━━ The records

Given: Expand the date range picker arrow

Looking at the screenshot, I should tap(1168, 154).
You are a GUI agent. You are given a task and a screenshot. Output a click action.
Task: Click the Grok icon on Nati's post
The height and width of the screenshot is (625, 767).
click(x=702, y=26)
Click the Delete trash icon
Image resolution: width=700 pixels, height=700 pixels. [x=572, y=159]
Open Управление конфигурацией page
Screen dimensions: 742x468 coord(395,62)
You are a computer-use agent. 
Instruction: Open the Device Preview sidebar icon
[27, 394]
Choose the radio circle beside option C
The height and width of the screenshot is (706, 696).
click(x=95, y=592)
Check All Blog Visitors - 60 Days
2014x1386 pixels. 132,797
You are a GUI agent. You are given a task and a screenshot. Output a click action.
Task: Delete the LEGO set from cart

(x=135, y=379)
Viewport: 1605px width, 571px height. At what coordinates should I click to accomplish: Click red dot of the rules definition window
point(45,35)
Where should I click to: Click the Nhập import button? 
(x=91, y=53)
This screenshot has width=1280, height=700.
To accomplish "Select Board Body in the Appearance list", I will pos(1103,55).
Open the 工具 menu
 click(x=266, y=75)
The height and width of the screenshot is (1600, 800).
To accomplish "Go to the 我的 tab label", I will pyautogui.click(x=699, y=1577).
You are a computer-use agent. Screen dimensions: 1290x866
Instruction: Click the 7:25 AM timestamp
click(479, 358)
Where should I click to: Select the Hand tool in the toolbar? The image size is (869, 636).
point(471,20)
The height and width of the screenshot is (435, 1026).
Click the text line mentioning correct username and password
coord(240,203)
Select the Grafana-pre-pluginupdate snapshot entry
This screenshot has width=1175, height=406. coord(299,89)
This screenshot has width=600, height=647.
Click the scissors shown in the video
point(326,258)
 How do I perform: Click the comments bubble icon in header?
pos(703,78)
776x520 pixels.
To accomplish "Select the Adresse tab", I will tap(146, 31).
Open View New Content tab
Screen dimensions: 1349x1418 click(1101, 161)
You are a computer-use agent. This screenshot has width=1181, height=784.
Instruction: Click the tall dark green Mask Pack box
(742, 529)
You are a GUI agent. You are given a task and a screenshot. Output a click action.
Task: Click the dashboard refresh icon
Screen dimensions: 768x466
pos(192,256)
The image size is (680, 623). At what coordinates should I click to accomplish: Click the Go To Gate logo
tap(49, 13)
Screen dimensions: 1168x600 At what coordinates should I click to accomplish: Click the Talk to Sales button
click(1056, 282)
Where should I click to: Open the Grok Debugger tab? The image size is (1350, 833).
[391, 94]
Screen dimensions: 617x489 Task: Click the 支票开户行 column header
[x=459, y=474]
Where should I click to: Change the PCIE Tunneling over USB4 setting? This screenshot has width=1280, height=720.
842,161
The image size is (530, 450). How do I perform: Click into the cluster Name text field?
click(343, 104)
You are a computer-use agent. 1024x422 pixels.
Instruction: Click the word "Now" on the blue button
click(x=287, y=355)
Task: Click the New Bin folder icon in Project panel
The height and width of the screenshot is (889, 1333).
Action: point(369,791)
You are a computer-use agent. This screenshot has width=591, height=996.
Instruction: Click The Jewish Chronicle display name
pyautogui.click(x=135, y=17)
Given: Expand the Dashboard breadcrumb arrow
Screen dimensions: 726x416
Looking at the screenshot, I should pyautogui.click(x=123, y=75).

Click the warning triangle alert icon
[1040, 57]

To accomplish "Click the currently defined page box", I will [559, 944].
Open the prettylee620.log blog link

━━━━

### How to complete this task:
Write the records above out again, exactly as they are.

### Response area:
Given: Expand the date range picker arrow

Looking at the screenshot, I should tap(1168, 154).
You are a GUI agent. You are given a task and a screenshot. Output a click action.
Task: Click the Grok icon on Nati's post
The height and width of the screenshot is (625, 767).
click(x=702, y=26)
Click the Delete trash icon
Image resolution: width=700 pixels, height=700 pixels. [x=572, y=159]
Open Управление конфигурацией page
Screen dimensions: 742x468 coord(395,62)
You are a computer-use agent. 
Instruction: Open the Device Preview sidebar icon
[27, 394]
Choose the radio circle beside option C
The height and width of the screenshot is (706, 696).
click(x=95, y=592)
Check All Blog Visitors - 60 Days
2014x1386 pixels. 132,797
You are a GUI agent. You are given a task and a screenshot. Output a click action.
Task: Delete the LEGO set from cart

(x=135, y=379)
Viewport: 1605px width, 571px height. At what coordinates should I click to accomplish: Click red dot of the rules definition window
point(45,35)
Where should I click to: Click the Nhập import button? 
(x=91, y=53)
This screenshot has width=1280, height=700.
To accomplish "Select Board Body in the Appearance list", I will pos(1103,55).
Open the 工具 menu
 click(x=266, y=75)
The height and width of the screenshot is (1600, 800).
To accomplish "Go to the 我的 tab label", I will pyautogui.click(x=699, y=1577).
You are a computer-use agent. Screen dimensions: 1290x866
Instruction: Click the 7:25 AM timestamp
click(479, 358)
Where should I click to: Select the Hand tool in the toolbar? The image size is (869, 636).
point(471,20)
The height and width of the screenshot is (435, 1026).
Click the text line mentioning correct username and password
coord(240,203)
Select the Grafana-pre-pluginupdate snapshot entry
This screenshot has width=1175, height=406. coord(299,89)
This screenshot has width=600, height=647.
Click the scissors shown in the video
point(326,258)
 How do I perform: Click the comments bubble icon in header?
pos(703,78)
776x520 pixels.
To accomplish "Select the Adresse tab", I will tap(146, 31).
Open View New Content tab
Screen dimensions: 1349x1418 click(1101, 161)
You are a computer-use agent. This screenshot has width=1181, height=784.
Instruction: Click the tall dark green Mask Pack box
(742, 529)
You are a GUI agent. You are given a task and a screenshot. Output a click action.
Task: Click the dashboard refresh icon
Screen dimensions: 768x466
pos(192,256)
The image size is (680, 623). At what coordinates should I click to accomplish: Click the Go To Gate logo
tap(49, 13)
Screen dimensions: 1168x600 At what coordinates should I click to accomplish: Click the Talk to Sales button
click(1056, 282)
Where should I click to: Open the Grok Debugger tab? The image size is (1350, 833).
[391, 94]
Screen dimensions: 617x489 Task: Click the 支票开户行 column header
[x=459, y=474]
Where should I click to: Change the PCIE Tunneling over USB4 setting? This screenshot has width=1280, height=720.
842,161
The image size is (530, 450). How do I perform: Click into the cluster Name text field?
click(343, 104)
You are a computer-use agent. 1024x422 pixels.
Instruction: Click the word "Now" on the blue button
click(x=287, y=355)
Task: Click the New Bin folder icon in Project panel
The height and width of the screenshot is (889, 1333).
Action: point(369,791)
You are a computer-use agent. This screenshot has width=591, height=996.
Instruction: Click The Jewish Chronicle display name
pyautogui.click(x=135, y=17)
Given: Expand the Dashboard breadcrumb arrow
Screen dimensions: 726x416
Looking at the screenshot, I should pyautogui.click(x=123, y=75).

Click the warning triangle alert icon
[1040, 57]

To accomplish "Click the currently defined page box", I will [559, 944].
Open the prettylee620.log blog link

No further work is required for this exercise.